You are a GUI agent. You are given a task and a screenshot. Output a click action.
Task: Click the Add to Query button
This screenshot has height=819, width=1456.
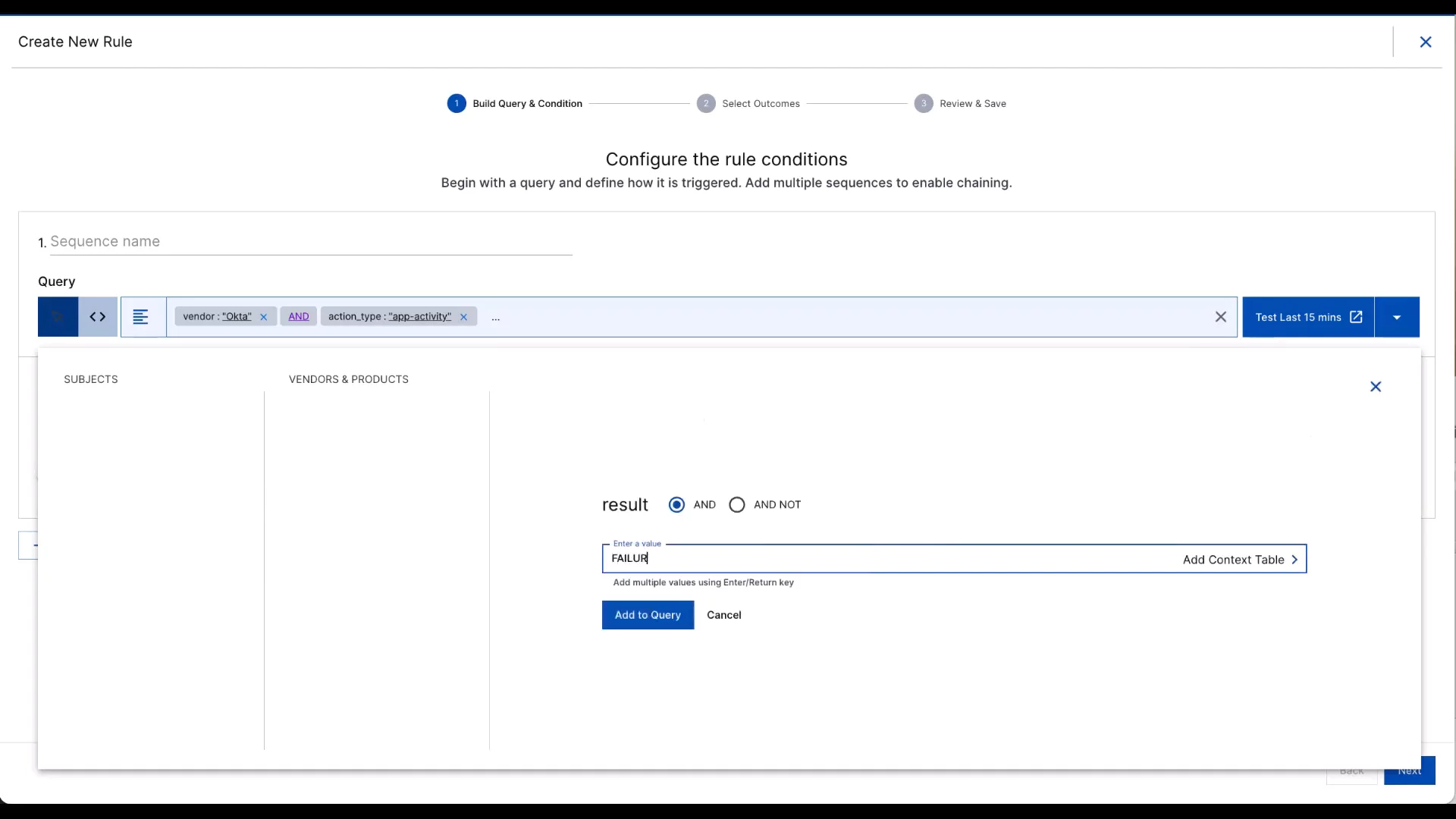point(648,615)
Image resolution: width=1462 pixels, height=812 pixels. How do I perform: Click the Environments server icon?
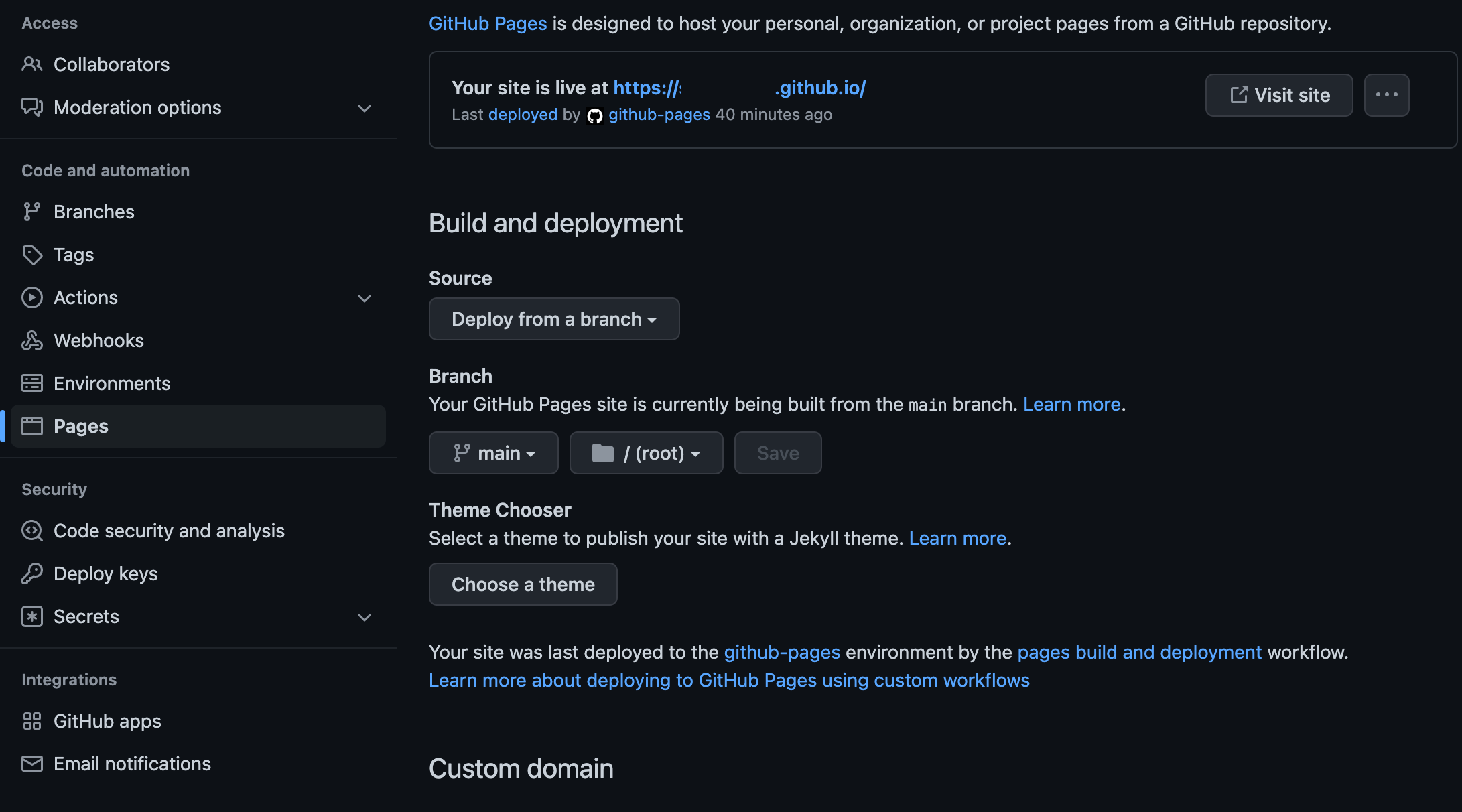click(31, 383)
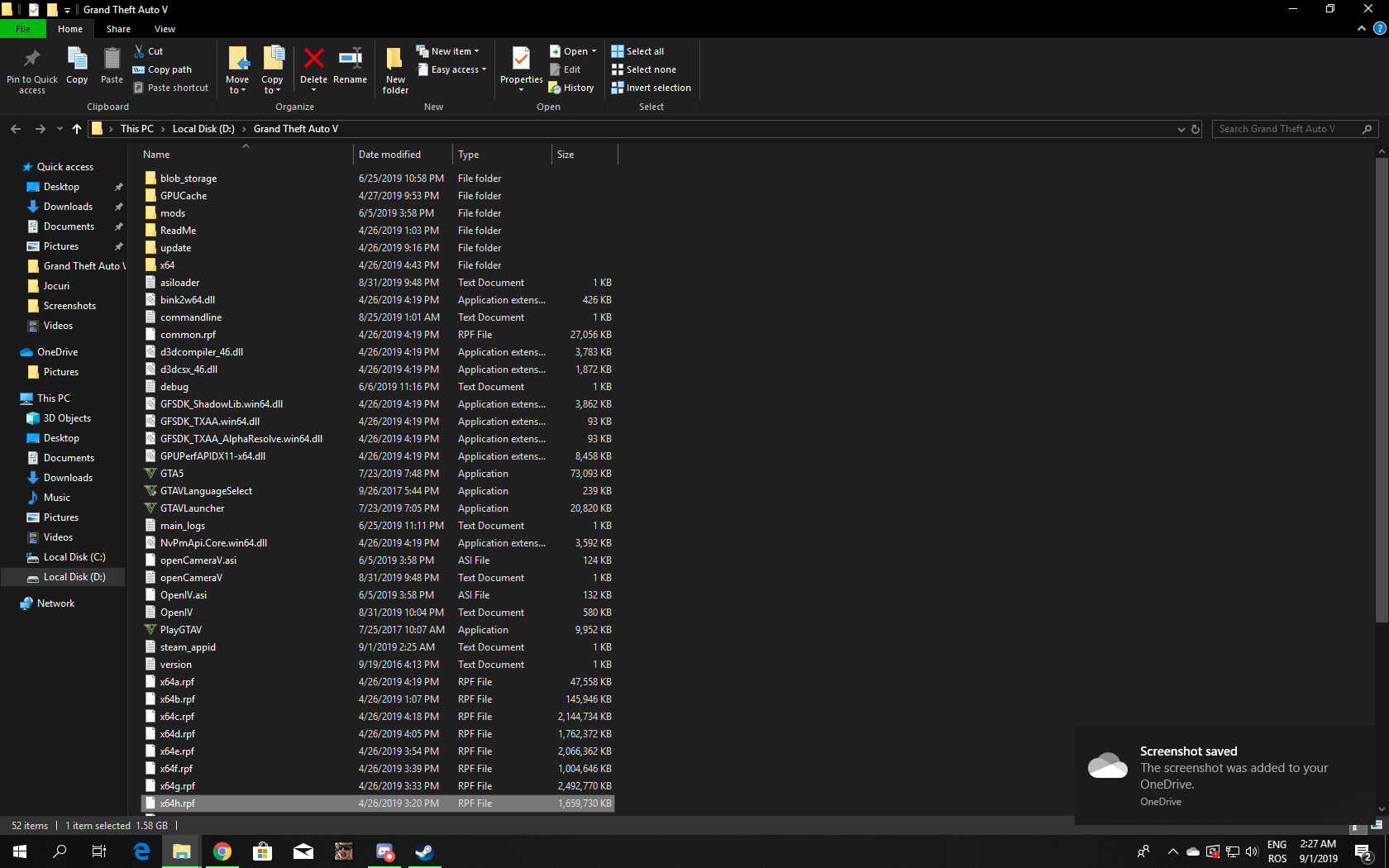Image resolution: width=1389 pixels, height=868 pixels.
Task: Launch Steam from the taskbar
Action: [x=424, y=851]
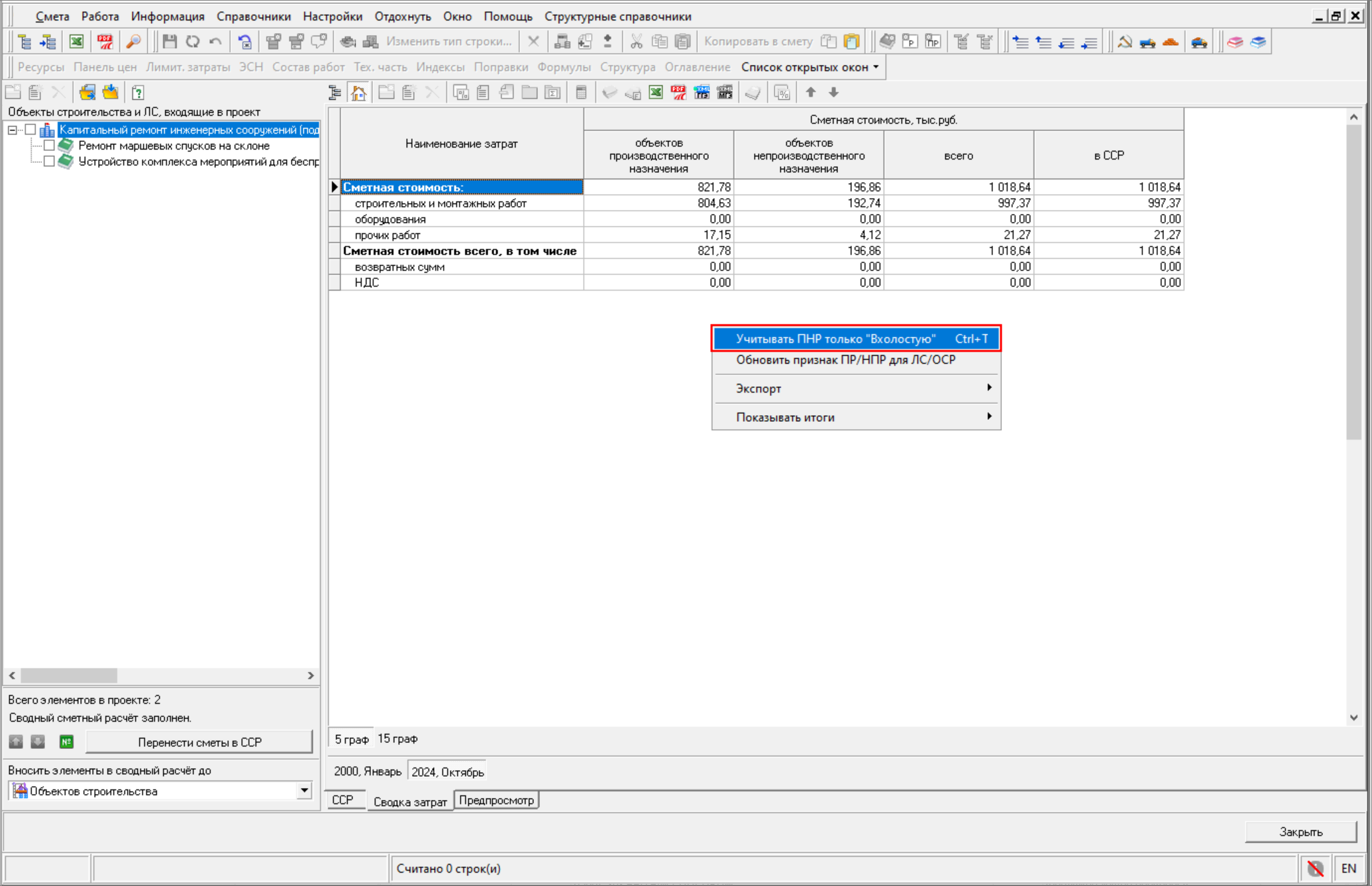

-------

### What is being asked
Word for word, print the material above, but without its pictures.

### Output for this task
You are a GUI agent. You are given a task and a screenshot. Output a click action.
Task: Click the Add to Query button
This screenshot has height=819, width=1456.
point(648,615)
Image resolution: width=1462 pixels, height=812 pixels. How do I perform: Click the Environments server icon?
click(31, 383)
Image resolution: width=1389 pixels, height=868 pixels.
Task: Launch Steam from the taskbar
Action: [x=424, y=851]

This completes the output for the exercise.